I really, really don't want upstream to be so stupid.
I might end up being completely wrong, in which case I apologize and
will buy a drink to author(s) of kconfig I offended.
I went to both extremities of my git repo, v2.6.12 and 3.0rc4, and I
found in both cases, in linux2.6.git/scripts/kconfig/confdata.c:
if (p[0] == 'n') {
sym->def[def].tri = no;
sym->flags |= def_flags;
break;
But then again, I wanted you to be right, so I went back to
linux-2.0.tar.gz.

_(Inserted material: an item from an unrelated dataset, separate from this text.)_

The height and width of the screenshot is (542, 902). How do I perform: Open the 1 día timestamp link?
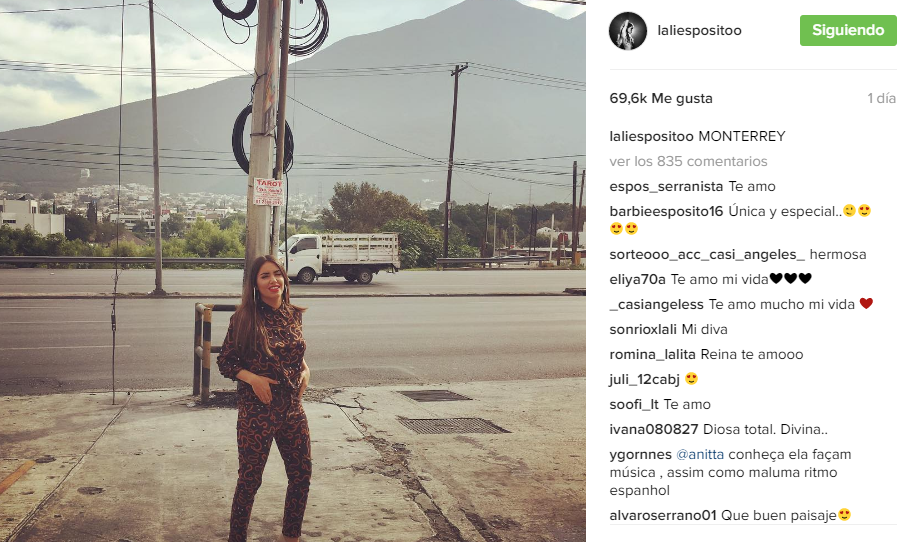[881, 98]
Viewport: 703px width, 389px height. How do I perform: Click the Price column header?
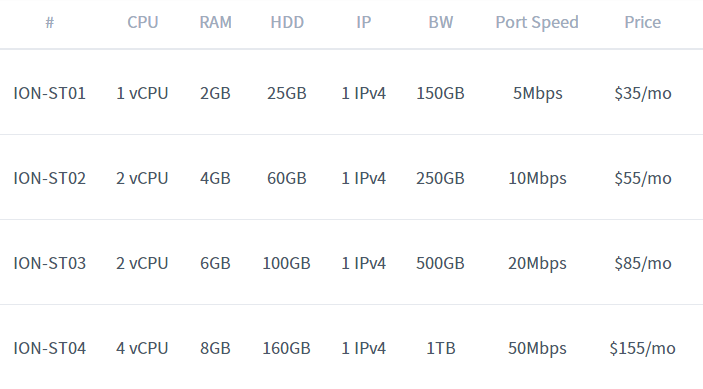click(642, 22)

In there, in linux/scripts/header.tk:
proc read_config { filename } {
set file1 [open $filename r]
clear_choices
while { [gets $file1 line] >= 0} {
if [regexp {([0-9A-Za-z_]+)=([ynm])} $line foo var value] {
if { $value == "y" } then { set cmd "global $var; set $var 1" }
if { $value == "n" } then { set cmd "global $var; set $var 0" }
if { $value == "m" } then { set cmd "global $var; set $var 2" }
eval $cmd
}
if [regexp {# ([0-9A-Za-z_]+) is not set} $line foo var] {
set cmd "global $var; set $var 0"
eval $cmd
}
Back to Debian:
I'll admit that I barely understand this whole question, apart from
the counter-intuitiveness I experienced.
Please don't overreact if I'm talking out of my *ss.
- Would you therefore agree that declarations should have precedence
over comments?
- Do we have a good reason for this comment handling code in
kconfig.py is useful? (to me, those comments sound more like "we keep
the default for this one")
- If the answer to the previous 2 questions is "yes", but
implementation of precedence looks tricky/too automagical, can I offer
a patch that replaces all of those comments with "=n" to make the
overwriting of config made in lower-priority files more obvious?